╭─ Excerto para leitura
Caro
Padre João Manuel Silva Sj.,
Li
o seu artigo “Defender a vida entre o princípio e o fim” no ponto SJ e tomo a
liberdade de lhe responder publicamente.
Para
começar deixe-me dizer-lhe que concordo com quase tudo o que escreve. Achei
especialmente pertinente a sua observação «Quando não entendemos a defesa da
vida em termos de cuidado concreto pelo outro, a começar pelo mais frágil, o
aborto e a eutanásia correm o risco de se tornarem bandeiras ideológicas,
critérios absolutos para aferir o nosso grau de “catolicidade”». Aqui descreve
um dos maiores riscos que os movimentos pro-vida actuais correm: o de
transformar a justíssima luta contra o aborto, a eutanásia e outras medidas de
engenharia social numa mera trincheira política. Felizmente o trabalho social
que a maior parte das associações pro-vida desenvolve no apoio às grávidas em
dificuldade, às crianças abandonadas, às mães e crianças sem recursos, até às
mulheres que abortaram, serve de tónico contra essa tentação.
Contudo
ela existe, e existe sobretudo quando estes temas saltam do problema social,
para o problema político. E tenho alertado várias vezes que apoiar medidas
contra o aborto de um político concreto não significa apoiar todas as suas
políticas. Infelizmente o mundo é imperfeito, e por isso vemos políticos contra
o aborto e que ao mesmo tempo desprezam a vida dos que já nasceram por serem de
outra etnia ou de outra nacionalidade. E também porque o mundo é imperfeito,
esses políticos às vezes são a opção menos má de entre as possíveis!
Dito
isto, tenho um ponto de discórdia com o seu artigo. Se é verdade que toda a
vida é igual em dignidade, e por isso ser pro-vida não pode ser defender apenas
a vida dentro do ventre materno ou no seu final, não significa que “a ameaça do
aborto” não seja a principal prioridade. Porque o ponto não é se uma vida vale
menos ou mais, mas qual o grau de ameaça a que está exposta. A vida de uma
criança que ainda não nasceu tem igual valor a da criança que neste momento
atravessa o Mediterrâneo num barco de borracha, ou da família que caminha na
agrura da fronteira entre o México e os Estado Unidos. O que é diferente é o
grau de ameaça a que estão sujeitos.
╰─
Objetivo 1
Segundo a carta sobre a defesa da vida, por que razão pode a ameaça do aborto ser a principal prioridade, embora toda a vida seja igual em dignidade? Responda em uma a três frases.
Objetivo 2
Prossiga a carta sobre a defesa da vida a partir da última frase apresentada, mantendo o mesmo registo.
╭─ Bloco de dados
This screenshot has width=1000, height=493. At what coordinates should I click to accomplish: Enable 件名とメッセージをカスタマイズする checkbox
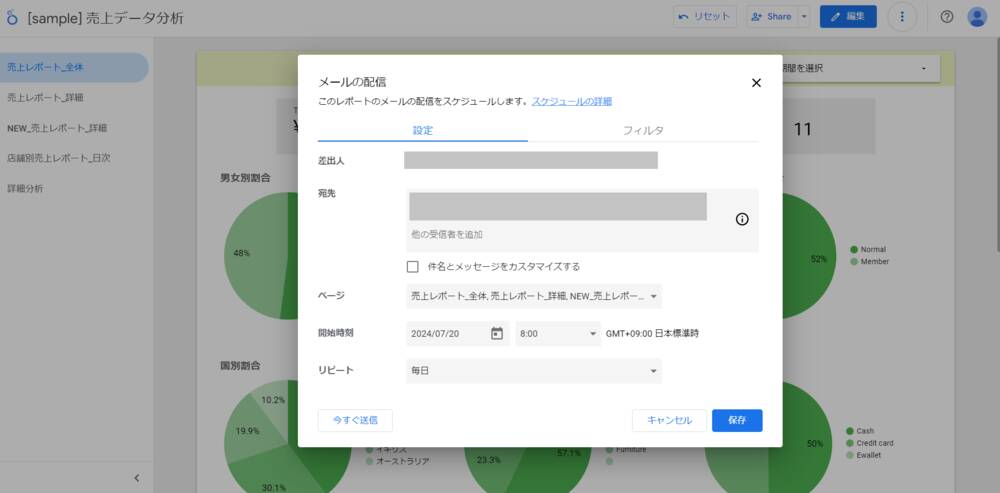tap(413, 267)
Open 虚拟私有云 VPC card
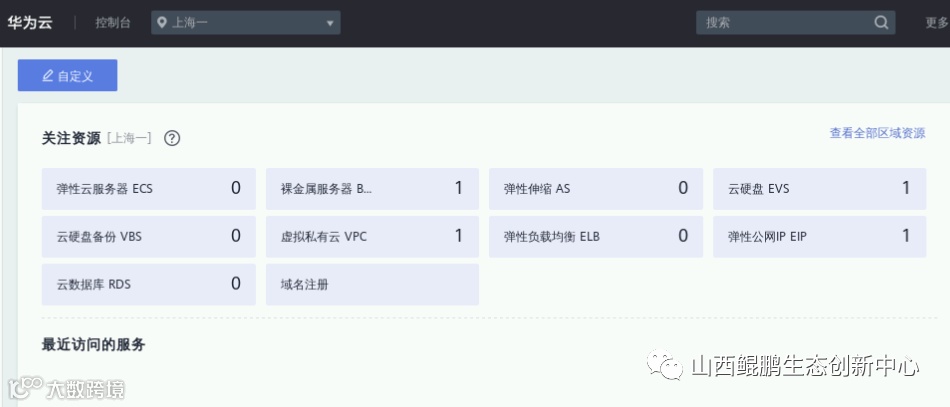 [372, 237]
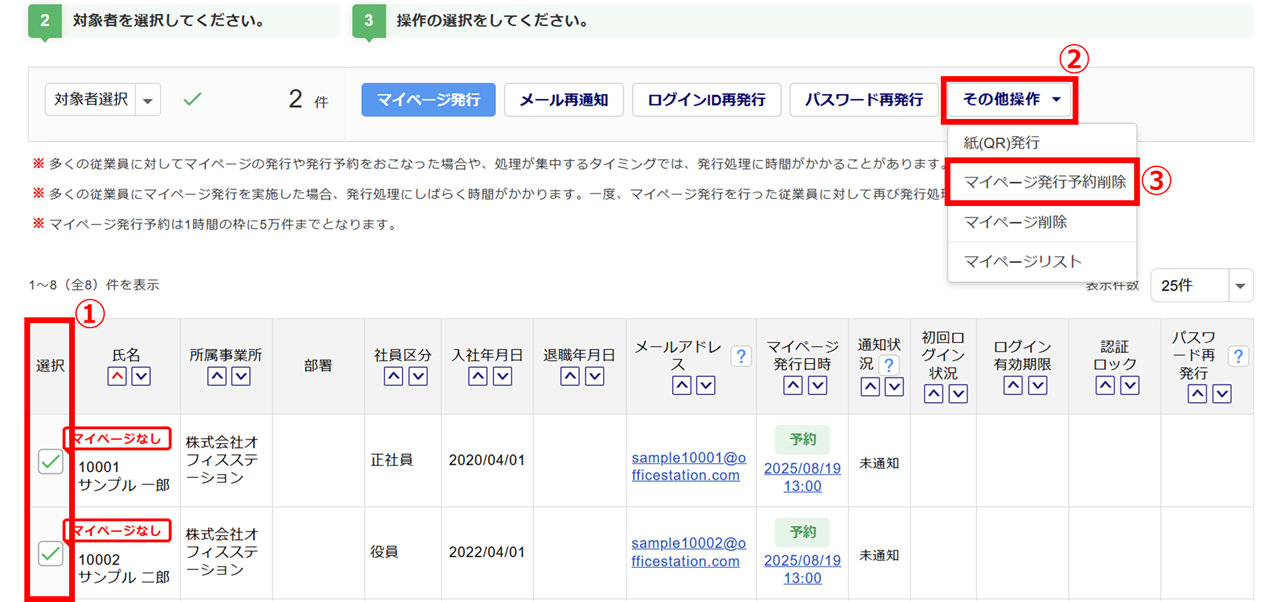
╰─
Resposta do exercício 1
Para a carta, a questão não é se uma vida vale mais ou menos do que outra, mas sim o grau de ameaça a que cada uma está exposta. A vida da criança que ainda não nasceu tem o mesmo valor que as outras vidas referidas. O que a distingue é o grau de ameaça a que está sujeita.

Resposta do exercício 2
Os
migrantes, por muitos perigos que corram, têm protecção legal. Infelizmente são
alvo de desprezo de muitos estados, mas não é legal matar um migrante. Um bebé
por nascer em vários países do mundo não tem qualquer protecção jurídica. Em
Portugal até às 10 semanas. Em vários estados dos EUA até ao momento do
nascimento. Por isso é razoável que o problema do aborto seja considerado a ameaça
principal.
Mas
para além disso, a verdade é que o aborto gera uma mentalidade que torna
possível as tais outras injustiças que aponta no seu artigo. Dizia Santa Teresa
de Calcutá “o grande destruidor da paz hoje é o aborto”. E dizia isto porque
considerava o aborto o maior acto de violência de todos: a morte de um inocente
pela vontade de sua mãe. E este acto de violência, hoje de tal maneira
banalizado que se tornou a maior causa de morte do mundo, cria uma mentalidade
de desprezo pela vida humana que permite relativizar qualquer outra forma de
violência sobre o Homem. Se é lícito matar uma criança que ainda nem sequer
nasceu porque é inconveniente, então porque não é licito deixar morrer pessoas
no Mediterrâneo que lá estão por sua vontade? Porque hei-de correr riscos e
gastar meios para salvar famílias que querem entra ilegalmente no meu país?
Considerar
o aborto a maior ameaça a Dignidade Humana não significa um desprezo pelas outras
ameaças, muito pelo contrário. Significa precisamente combater a primeira de
todas as formas de discriminação, a primeira de todas as formas de violência, a
primeira de todas as formas de exploração, de violação da natureza e de exclusão.
Por
fim, deixe-me apenas discordar de mais um ponto do seu artigo: quando diz que a
grande mobilização em torno das causas públicas dos católicos tem sido apenas
em torno do aborto e da eutanásia. Se é verdade que este dois temas geraram
grandes movimentações cívicas (ainda há pouco mais de um mês éramos mais de
onze mil na Caminhada pela Vida em cinco cidades do país), parece-me injusto menorizar
o empenho dos católicos em tantas outras causas públicas. Diariamente são
milhares os católicos empenhados, em instituições católicas e laicas, que
percorrem as ruas do país em apoio aos sem-abrigo, que visitam doentes nos
hospitais, que entregam refeições a quem tem fome, que ajudam grávidas e jovens
mães, que recolhem alimentos para instituições, que ajudam na reconstrução de
casas, ou que simplesmente dão o seu tempo para estar com quem precisa. Será
sem dúvida um trabalho menos visível, mas essencial para tantos milhares de
pessoas que dependem destas ajudas. Pensemos que ainda este fim-de-semana foi a
recolha de alimentos do Banco Alimentar, que sendo laico, nunca o conseguiria
fazer sem o empenho de milhares de católicos que ocuparam supermercados de
norte a sul do país.
Despeço-me
pedindo a sua bênção e a sua oração.
José
Maria Seabra Duque
Coordenador-Geral
da Caminhada pela Vida.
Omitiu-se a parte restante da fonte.